Please copy out the entries below exactly, beginning with the line that contains "Where should I click to: Select" and ending with the line that contains "Mute audio with", and include nothing outside that span.

---+---

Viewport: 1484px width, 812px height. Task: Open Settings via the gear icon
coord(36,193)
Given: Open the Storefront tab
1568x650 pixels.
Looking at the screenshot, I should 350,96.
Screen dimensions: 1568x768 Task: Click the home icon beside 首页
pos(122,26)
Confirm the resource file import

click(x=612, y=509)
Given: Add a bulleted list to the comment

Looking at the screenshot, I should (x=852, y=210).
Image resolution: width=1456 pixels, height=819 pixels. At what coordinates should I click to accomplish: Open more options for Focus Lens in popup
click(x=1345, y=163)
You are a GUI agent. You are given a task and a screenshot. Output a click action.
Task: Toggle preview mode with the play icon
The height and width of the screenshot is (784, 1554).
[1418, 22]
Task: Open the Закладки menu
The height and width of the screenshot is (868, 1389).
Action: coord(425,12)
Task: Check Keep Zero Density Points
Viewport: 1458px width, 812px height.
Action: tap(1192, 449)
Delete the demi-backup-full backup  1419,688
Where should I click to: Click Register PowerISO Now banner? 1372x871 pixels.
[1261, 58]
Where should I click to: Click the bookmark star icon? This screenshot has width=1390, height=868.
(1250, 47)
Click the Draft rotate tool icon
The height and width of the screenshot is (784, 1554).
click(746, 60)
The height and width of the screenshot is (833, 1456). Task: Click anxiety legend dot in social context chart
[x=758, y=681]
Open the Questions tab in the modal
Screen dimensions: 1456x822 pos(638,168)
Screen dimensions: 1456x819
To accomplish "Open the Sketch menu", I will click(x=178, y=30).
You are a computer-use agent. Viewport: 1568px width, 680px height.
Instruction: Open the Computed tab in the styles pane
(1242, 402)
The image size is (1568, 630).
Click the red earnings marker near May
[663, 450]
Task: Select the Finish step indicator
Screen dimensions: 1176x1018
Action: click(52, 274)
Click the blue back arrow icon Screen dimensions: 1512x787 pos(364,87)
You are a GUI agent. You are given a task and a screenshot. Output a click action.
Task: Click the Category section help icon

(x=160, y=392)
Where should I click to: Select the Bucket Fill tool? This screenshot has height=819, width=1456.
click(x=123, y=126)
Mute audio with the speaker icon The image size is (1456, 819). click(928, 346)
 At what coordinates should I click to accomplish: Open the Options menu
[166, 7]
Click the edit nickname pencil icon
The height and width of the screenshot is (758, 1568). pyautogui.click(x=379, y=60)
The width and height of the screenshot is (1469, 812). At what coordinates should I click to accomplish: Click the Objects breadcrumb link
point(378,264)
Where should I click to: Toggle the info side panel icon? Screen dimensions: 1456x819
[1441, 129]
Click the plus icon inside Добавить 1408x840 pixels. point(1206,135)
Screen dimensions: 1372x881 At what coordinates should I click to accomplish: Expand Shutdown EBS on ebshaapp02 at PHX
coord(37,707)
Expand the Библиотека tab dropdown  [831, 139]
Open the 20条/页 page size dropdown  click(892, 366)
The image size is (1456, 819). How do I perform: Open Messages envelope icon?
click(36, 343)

---+---

■ **Task output**:
Where should I click to: Select the Bucket Fill tool? This screenshot has height=819, width=1456.
click(x=123, y=126)
Mute audio with the speaker icon The image size is (1456, 819). click(928, 346)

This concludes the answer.